Triple A syndrome (TAS, MIM #231550) or Allgrove’s syndrome is an autosomal recessive disorder, characterized by clinical triad of alacrima, adrenal insufficiency (AI) and achalasia cardia. TAS patients may have varied neurological dysfunction (ND) in the form of distal sensory motor polyneuropathy, autonomic dysfunction, dementia, mental retardation, bulbospinal amyotrophy, optic atrophy, parkinsonian features, dysarthria, dystonia and chorea (1). Other features described in TAS include microcephaly, short stature, dysmorphic facies with long narrow face, long philtrum, down-turned mouth, thin upper lip, lack of eyelashes, poor wound healing, palmar and plantar hyperkeratosis, scoliosis, osteoporosis, long QT syndrome and hypolipoproteinemia type IIb (2).
Long time after the initial description of TAS, two groups independently described AAAS (achalasia-addisonianism-alacrimia syndrome) gene as the causative gene for this syndrome, in years 2000 and 2001, respectively (3, 4, 5).
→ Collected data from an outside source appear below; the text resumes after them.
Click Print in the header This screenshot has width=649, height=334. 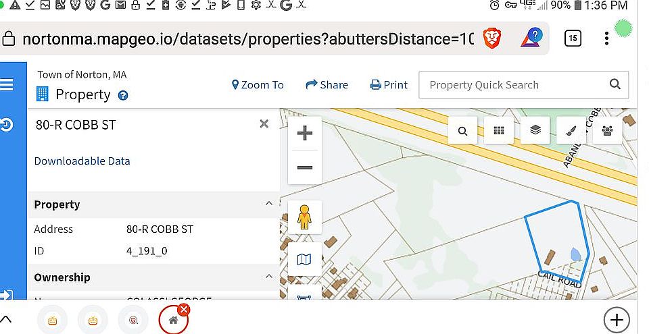point(389,85)
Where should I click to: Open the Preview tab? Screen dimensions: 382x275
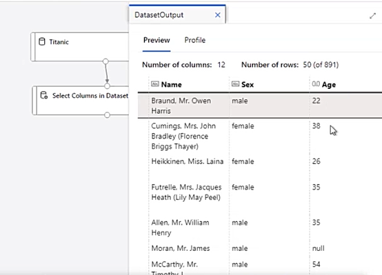click(x=157, y=40)
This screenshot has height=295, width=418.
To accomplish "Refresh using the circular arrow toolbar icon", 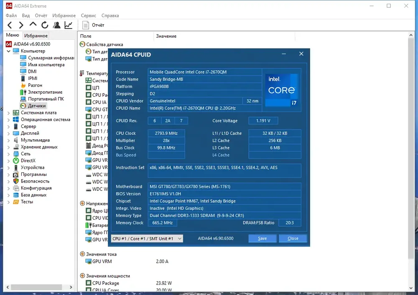I will (x=45, y=25).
AAAS gene is located on chromosome 12q13 and encodes for ALADIN (alacrima, achalasia, adrenal insufficiency, neurologic disorder) protein, a member of WD (tryptophan-aspartic acid) repeat containing proteins’ family, which localizes to nuclear pore complexes (NPC). Although exact pathophysiology remains to be elucidated, it is proposed that mutant ALADIN proteins impair the nucleocytoplasmic shuttling of multi-molecular complexes and make the cells susceptible to oxidative stress, resulting in selective tissue degeneration (6).
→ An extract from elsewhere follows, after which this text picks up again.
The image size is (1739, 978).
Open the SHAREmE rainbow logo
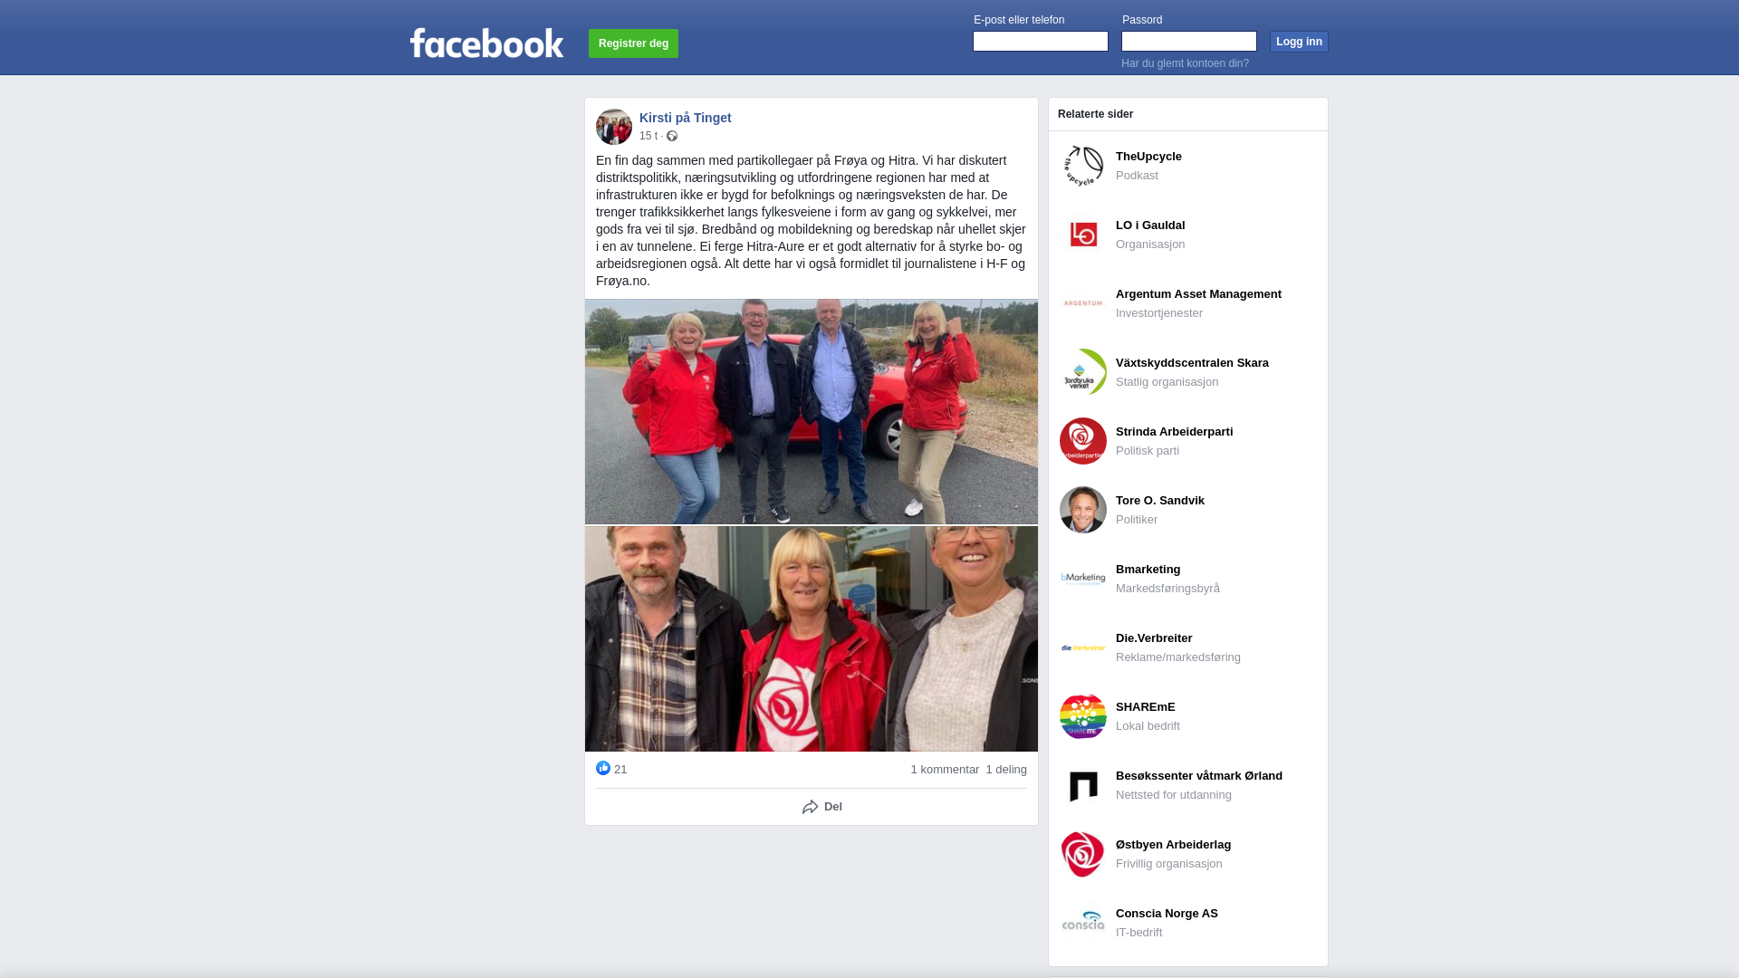pos(1083,716)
Given the rarity of this syndrome, literature related to it is confined to case reports/series, which limits comprehensive understanding of its complete spectrum, especially the genotype–phenotype correlation. Herein, we present our series of eight TAS patients from Western India. Additionally, we did systematic review of the published literature, with the aim of analyzing phenotypic and genotypic spectrum of TAS patients worldwide.
Patients and methods
A retrospective clinical case records study of TAS patients (cohort 1) managed at a tertiary care center (2004–2016) in Western India was conducted after obtaining approval from ‘Institutional Ethics Committee II, Seth G S Medical College and KEM Hospital, Mumbai’. Waiver of patients’ consent was obtained for this retrospective analysis, though due informed consent had been obtained from patients/parents for the genetic analysis. Clinical diagnosis of TAS was based on the presence of a minimum of two features of the triad. Absence of tears was enquired on history, and wherever possible, diagnosis was confirmed by positive Schirmer’s test, which was defined as <10 mm of moisture on a filter paper, placed under the lower eyelids for 5 minutes. Symptoms suggestive of achalasia were enquired on history, and diagnosis was confirmed by a barium swallow study and/or esophageal manometry.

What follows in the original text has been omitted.